- **Directions**: The lines to transcribe begin with the one containing "Click the Volt (V) y-axis label" and end with the last line below; reproduce them exactly, without the pictures.

- **Provided records**:
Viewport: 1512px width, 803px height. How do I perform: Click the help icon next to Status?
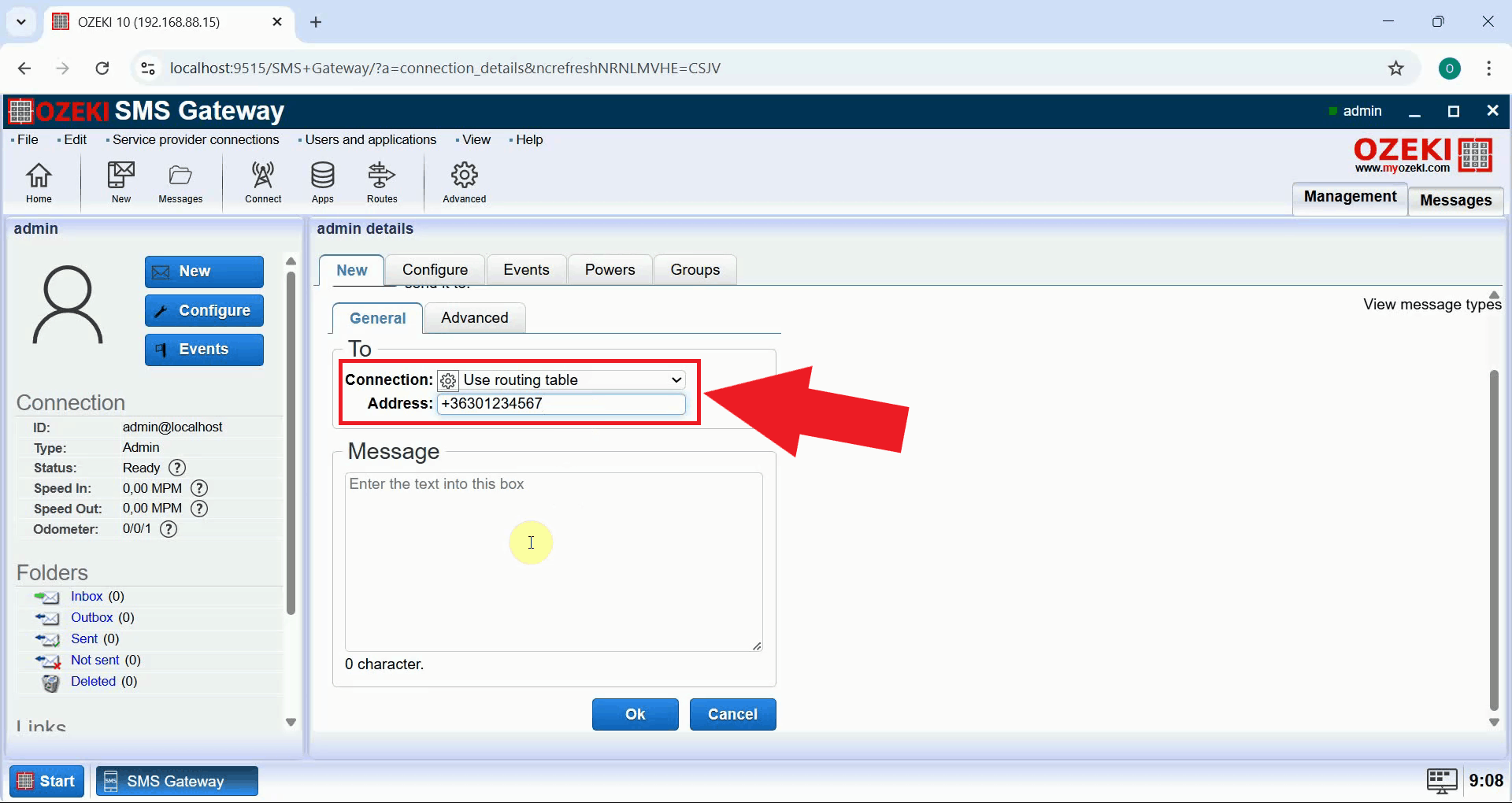178,468
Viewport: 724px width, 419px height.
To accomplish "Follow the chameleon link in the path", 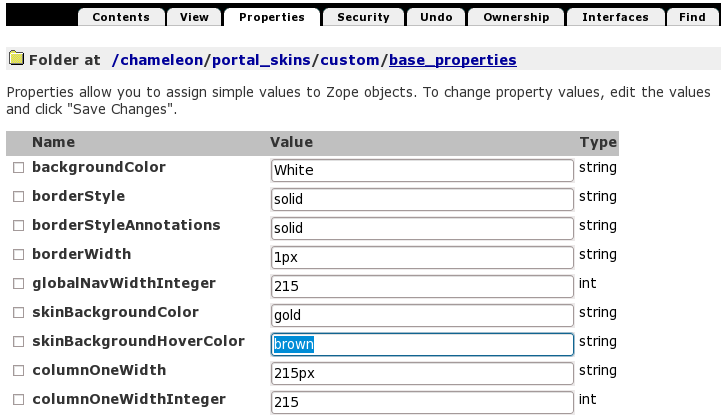I will (x=161, y=60).
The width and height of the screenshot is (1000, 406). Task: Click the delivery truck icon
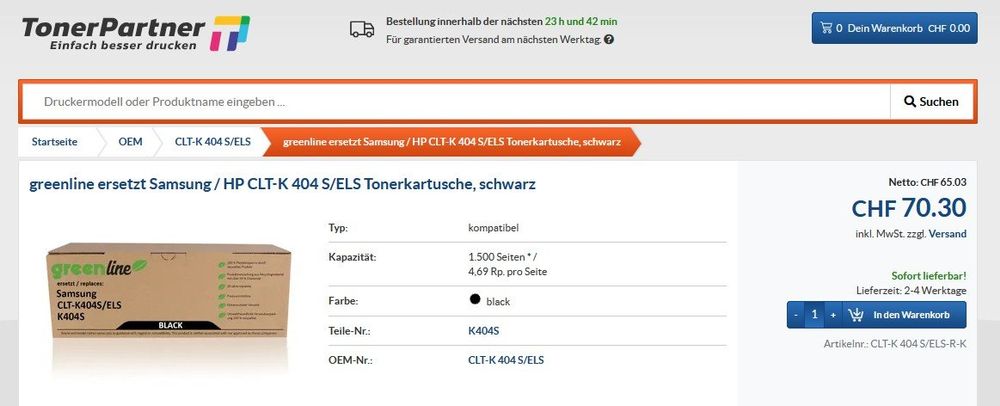click(x=362, y=30)

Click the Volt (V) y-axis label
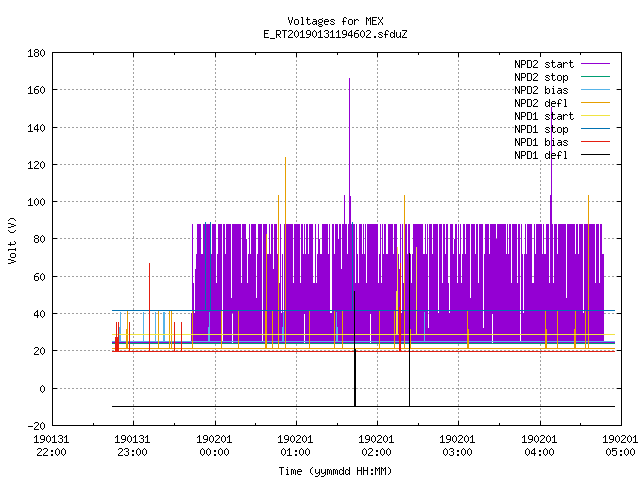click(12, 240)
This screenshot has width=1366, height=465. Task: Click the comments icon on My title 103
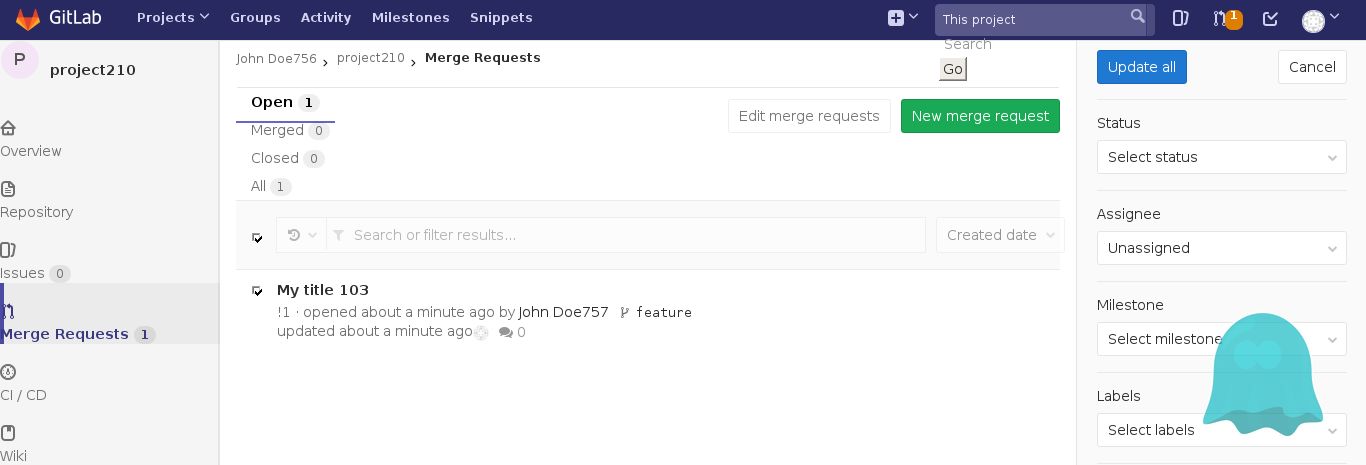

- **Task output**:
Click the Volt (V) y-axis label
click(12, 240)
This screenshot has width=1366, height=465. Task: Click the comments icon on My title 103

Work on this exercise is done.